Rizzo and Messina founded Sunnei as a DTC menswear business, sold online and in a small store-cum-headquarters in Via Vela, close to Milan’s iconic Bar Basso. As the wholesale business began to scale, the brand shifted its headquarters out of the store space. Via Vela shuttered last autumn to prepare for the new store. After years of healthy growth, in 2020, Sunnei was acquired by Vanguards Group (which also owns Nanushka and Aeron) for a €6 million majority stake investment.
“Since we’re not independent anymore, we sometimes need to make decisions that are safe,” says Rizzo. “But we also feel sometimes the best way to have a sustainable business is by taking some risks and changing models that are very obsolete.” One of these models is wholesale: even in the current challenging climate, as wholesale struggles, Sunnei is seeing growth in its DTC channels, particularly via collaborations with brands like Camper, which was released in February and is selling very well. “Our business is flat now, which is good, because DTC is covering wholesale losses,” Messina adds.
Focusing on its roots
Sunnei tested pop-ups in key cities like Milan and Paris over the last couple of years. And while they were largely successful, nothing replicated the energy of Sunnei’s Milan HQ and its employees, which sparked the idea to bring consumers in and open the store there (like the first store on Via Vela with an office in the back). “We want customers to feel the energy around the brand and the company and the people that work here,” Messina says. “Even our suppliers visit HQ often, so customers can meet them. The intention is to bring together everyone related to the brand.”
“If you come to the store and want to know more about the bag, we’ll call the bag designer, who can come downstairs and explain how it’s made,” Rizzo adds. “Our focus will be a lot on our — I don’t like the words but — VICs or community.”
Sunnei has never felt like a Milanese brand to the founders, but they feel they have a place in the city, nonetheless, for those who also don’t feel aligned with traditional Milan fashion. “We are not [Milanese] glamour, and we’re not part of a fashion family here,” Rizzo says. “We are outsiders, but we always choose Milano as our city because we want to connect people here that are similar to us.”
The café is curated by friends of the founders Tommaso Vergano (from co-founder of low-alcohol beverage distributor Amore Liquido Chinati Vergano) and Anastasia Posca (from Turin restaurants Isola and Dolphin Market), who will collaborate with local artists to evolve the space over time.

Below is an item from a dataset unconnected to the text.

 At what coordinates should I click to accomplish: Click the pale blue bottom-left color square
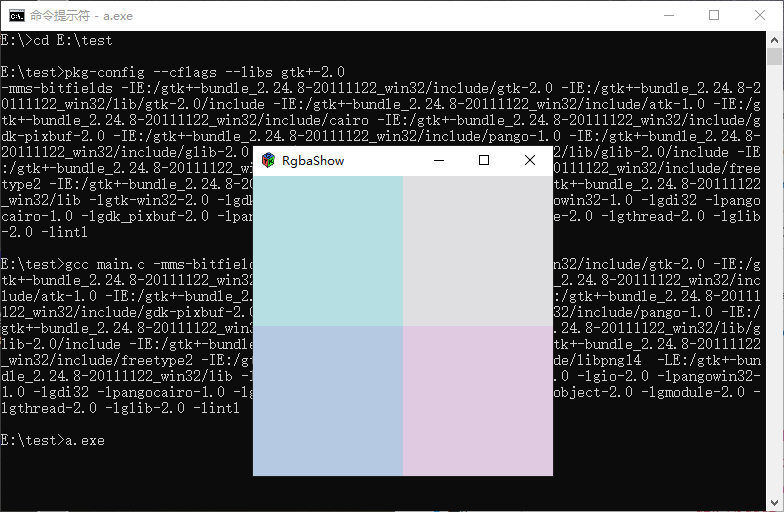[328, 400]
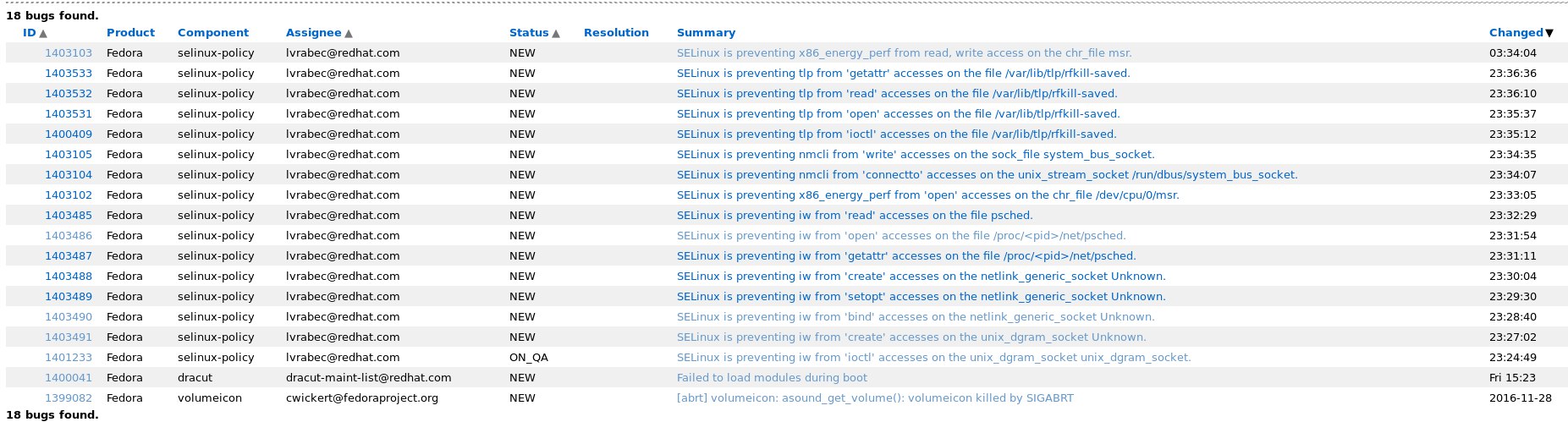Click the sort arrow next to Assignee
1568x422 pixels.
click(x=349, y=33)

The café and the events are to complement the retail, and provide a more engaging space to shop versus wholesale stockists. The duo feels stores are all buying into the same products, which consumers ultimately can find cheaper online. “We see a real disconnect today between stores and customers,” Messina says. “And while nobody has the answer, we see that we sell completely different items than the stores do, direct customers are buying differently, so something is not working.”

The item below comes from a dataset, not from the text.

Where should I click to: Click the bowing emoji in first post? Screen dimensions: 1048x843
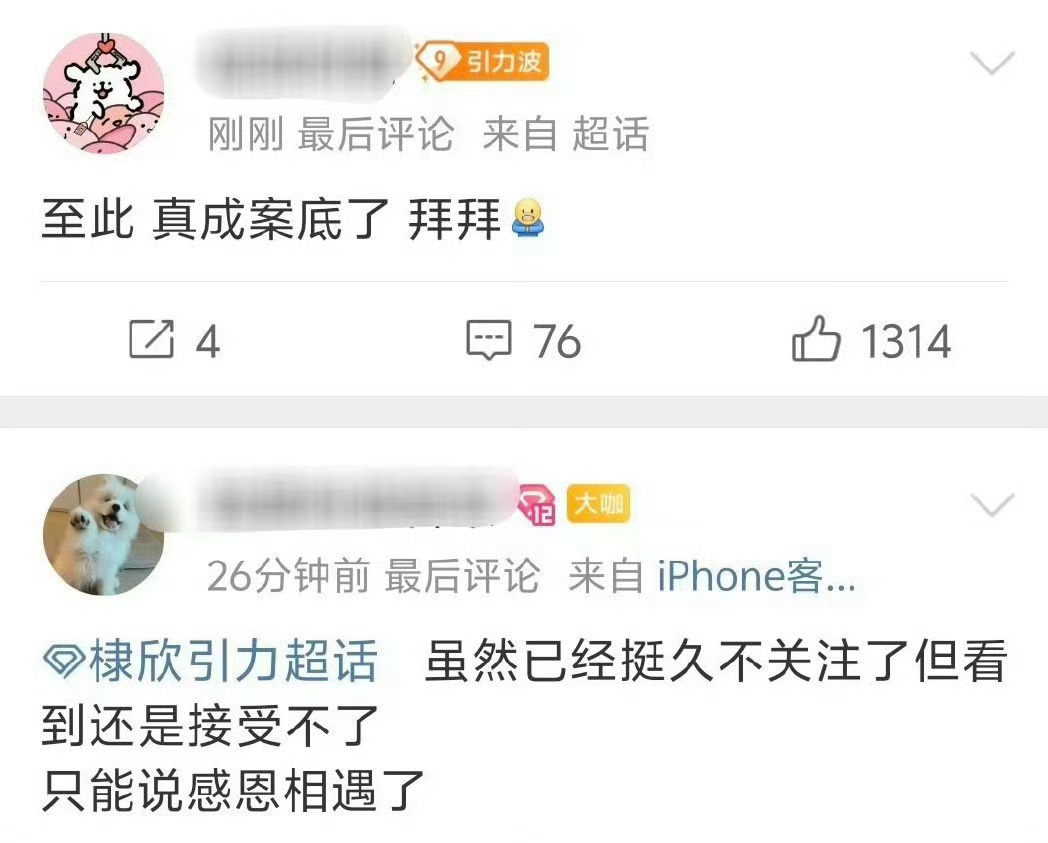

Sunnei has a strong DTC business in the US and Europe, which could be an opportunity for further monobrand stores. “It would be hard to [expand this idea],” Messina says. “For now, it’s better to focus here rather than everywhere at the same time.”
“There are some theories in our mind, but I mean, let’s take it step by step,” Rizzo says. “We are finally doing what we really want. So I think that for the short term, we just want to see how the store and our [immediate] plans will work. But in general, we have everything we want at the moment. We feel free, and we are enjoying it.”